The field of manufacturing has seen many improvements in sustainability performance over the last few decades. Strategies to reduce waste, lower emissions, improve energy efficiency, and so on have been implemented across the board but such activities have largely made improvements for individual processes only. In the long term, industrial sustainability will not be achieved simply by the development of new technologies or the utilisation of iterative improvements of current production processes. Accordingly, the appropriateness of existing business models are being challenged [4951] for a future of industrial sustainability. The configuration of the industrial system will evolve dramatically, introducing new concepts such as cradle-to-cradle [52], slow manufacturing, local manufacturing [53], product service systems [9], and product compatibility and upgradeability [54].

An additional manufacturing level is required to consider implications of cost, energy and other resource consumption for these new business strategies [55]. Since for manufacturers the primary consideration in choosing a business strategy will always come down to cost and profit, it is unlikely that any manufacturing activities will be fully optimised for energy efficiency. However, by being able to understand how energy can be considered, measured and managed at this high level, significant energy improvements could still be made. Through the development of new EM techniques, it is important to be able to consider the life cycle manufacturing energy consumption of products as well as the life cycle energy consumption of manufacturing processes and facilities used to produce these products. Figure 6 shows an updated and simplified version of the EM technique research map, which includes the proposed business strategy manufacturing level. Preliminary guidelines for the consideration of energy consumption factors at this business strategy level are discussed by comparing two different business strategies for furniture.

Figure 6.

Manufacturing level-decision timescale map showing positioning of required focus for EM to contribute towards industrial sustainability.

Two distinct and simple business strategies for manufacturing household furniture may be described as the provision of either low-cost, short lifespan, or expensive, long lifespan products. The decision on which strategy to take is made at the conception stage of the business and may depend upon existing supply chain links, market opportunities or available workforce skill set for example. It is unlikely that such a strategic decision would ever be made purely on the merits of energy consumption levels, but the decision itself has a significant implication on energy use. Table 1 shows some differences between the individual approaches for the manufacture of the furniture. EM techniques are required to assess the different impacts of the two strategies to enable effective EM decisions to be made.

For the short life products, the manufacturer requires a rapid production throughput, and low cost, lightweight materials are likely to be used, which can be quickly manufactured. Because of the highly competitive low selling price of the short-life goods, profit margins are low and therefore there is an economic need to have high volumes of production ensuring that the market remains in constant need of new furniture. For this type of production, low manufacturing costs are essential and so rapid, highly efficient and centralised manufacture is of key importance, and therefore, the embedded energy [56] per product is likely to be relatively low.

Short-life furniture Long-life furniture
⋅ Energy efficient process ⋅ High quality processes
⋅ Rapid production ⋅ Quality-driven production
⋅ Automated production ⋅ Semi-automated production
⋅ High throughput ⋅ Low throughput
⋅ Low profit margins ⋅ High profit margins

Table 1.

A comparison of different manufacturing considerations for short- and long-life furniture.

Conversely, for long life products, materials and manufacturing processes are quality driven with less regard for cost, which will be easily recuperated by high profit margin sale prices. As the products are intended to last a long time, the manufacturer is keen on brand awareness and will ensure their products are of the highest quality. Slower, more energy intensive procedures are likely to be used with additional finishing, inspection and testing processes.
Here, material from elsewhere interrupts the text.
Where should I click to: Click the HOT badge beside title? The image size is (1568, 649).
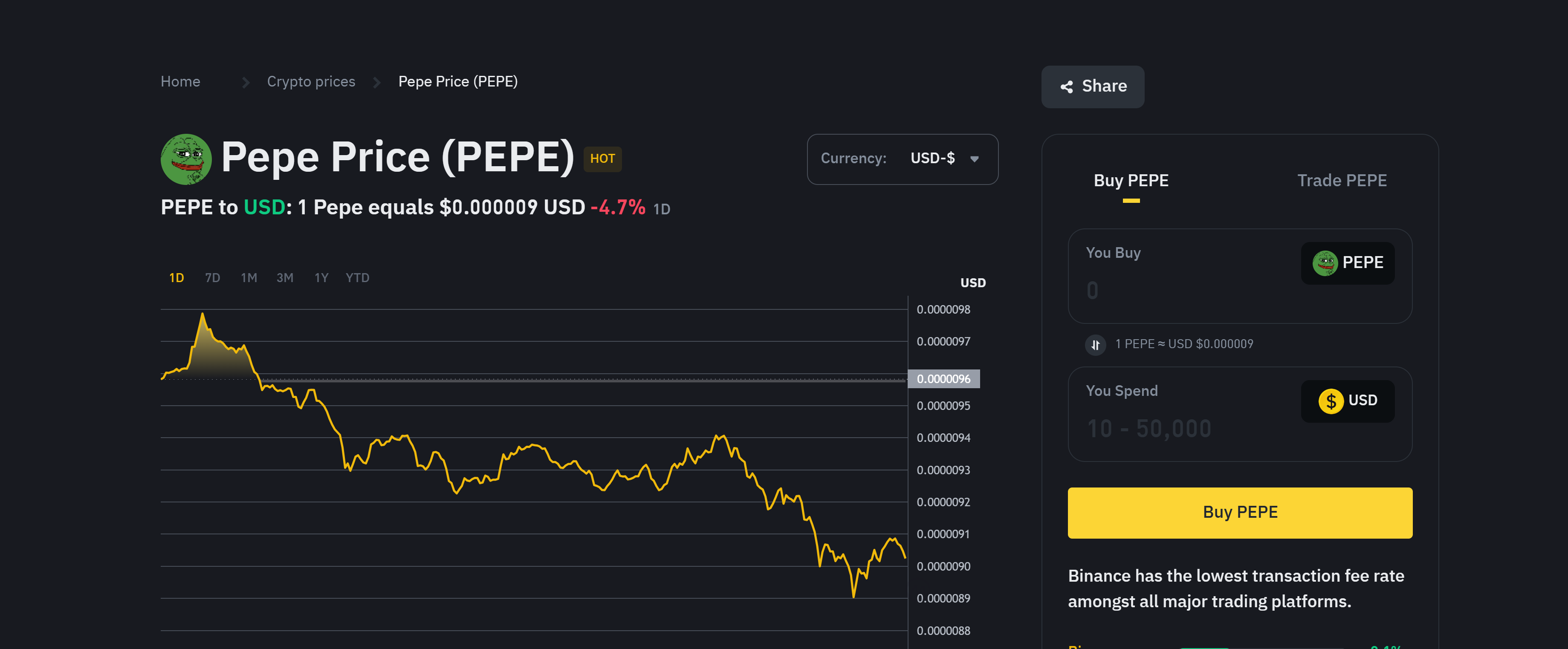[x=602, y=159]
Distributed manufacture from small facilities is likely to be preferred to be adaptable to regional market requirements. For this type of product, the embedded energy per unit is likely to be relatively high.
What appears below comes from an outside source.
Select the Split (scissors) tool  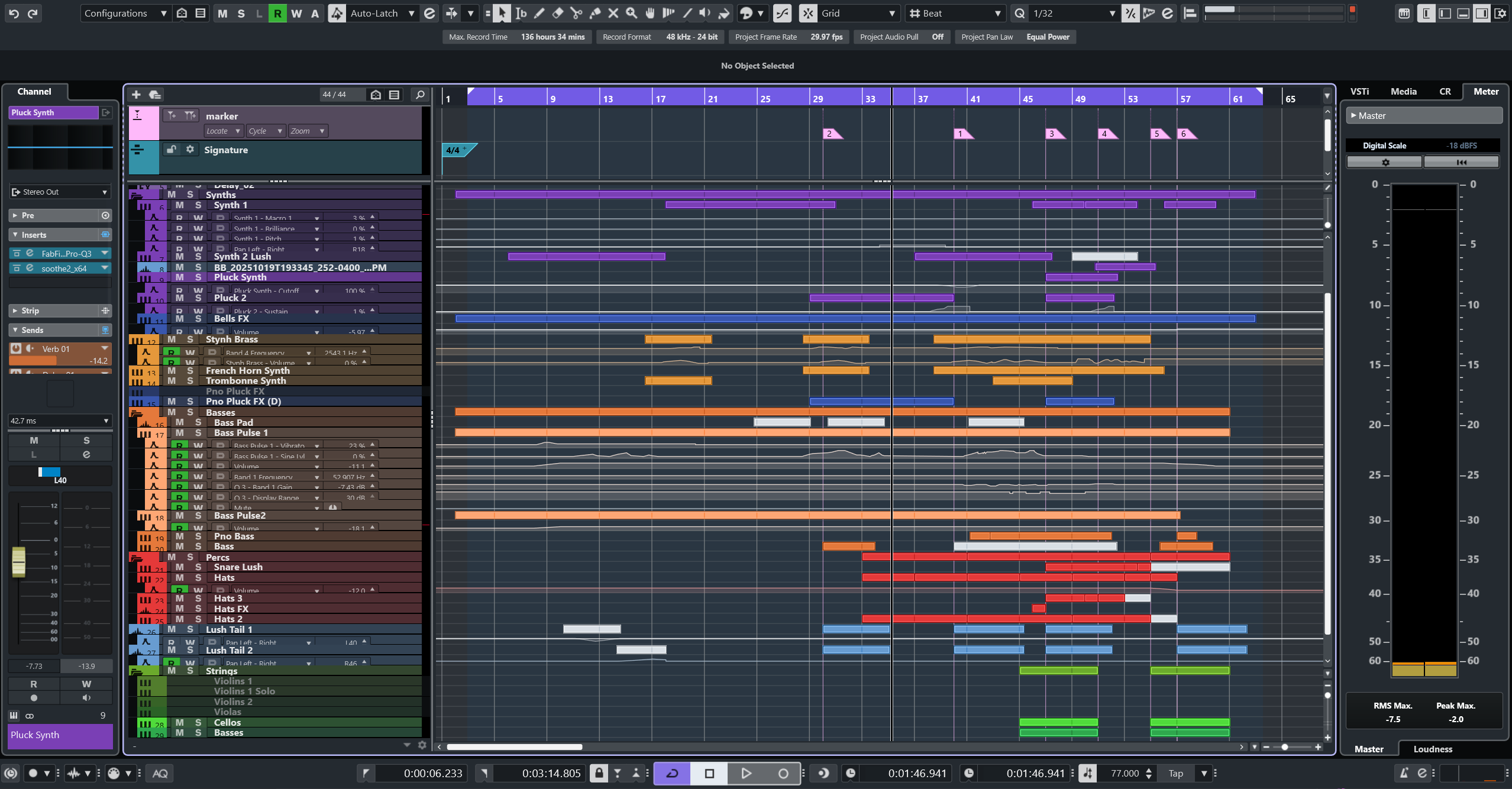[576, 13]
Since the object of manufacturing is to provide a functional unit for a particular market need, a key indicator is the length of time a product fulfils a need. The longer the life of the product with respect to energy consumed, the more energy efficient the manufacturing of the product. This energy per product year, EPY, can be expressed in simple terms as EPY = energy required for manufacture/product lifetime.
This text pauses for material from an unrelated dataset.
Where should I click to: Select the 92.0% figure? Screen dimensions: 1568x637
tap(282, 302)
Applying this measure to the present example we can consider that the total energy consumption required for an item of furniture is the summation of embedded product energy, EE, and amortised (i.e., per product) energy from the lifetime of the production processes (i.e., the energy required to produce, maintain and repair the process machinery), EP, and the amortised energy from the facility, EF, then the energy attributed to each year of the product’s life can be expressed as EPY= (EE+ EP+ EF)/LP, where LP is the average anticipated product life in years. Note that if the producer has responsibility for the disposal of the product at its end of life, the energy requirement for this also needs to be considered in the above equation. Other considerations at this business strategy level might include the possibility of remanufacture (lowering future EE), availability of renewable energy (lowering the impact of EE), production at low energy demand periods and maintenance contracts.

The product lifetime is of utmost importance in the case where significantly different lifetimes of products are being considered. In this example of furniture, it is not unreasonable to assume an order of magnitude difference in lifespan. Assuming there is no significant difference between the production energy, the business strategy that manufactures longer life furniture will be preferable.

Regardless of which business strategy is used, the process of considering the energy consumption factors throughout the life cycle of the products can be used to influence the selection of manufacturing processes, facilities, facility operation times, and so on. Clearly, as with EM techniques at lower manufacturing levels, approaches at the business strategy level require availability of suitably reliable or indicative data, or appropriate assumptions. In addition because of the complexity of different business models, such high level EM may require significant input from techniques focussing at lower levels of EM (e.g., HVAC control to reduce EE) to yield the best results.

There is a need for the development of new EM techniques at the business strategy level that assist manufacturers not only in deciding which production models are least energy intensive, but also in minimising energy consumption at the highest level with an integrated approach. Importantly, such EM techniques need data for the specific stages in a product’s life cycle for which the manufacturer is responsible. By using energy per product year as the unit of measure, it is possible to compare between dissimilar manufacturing and business approaches.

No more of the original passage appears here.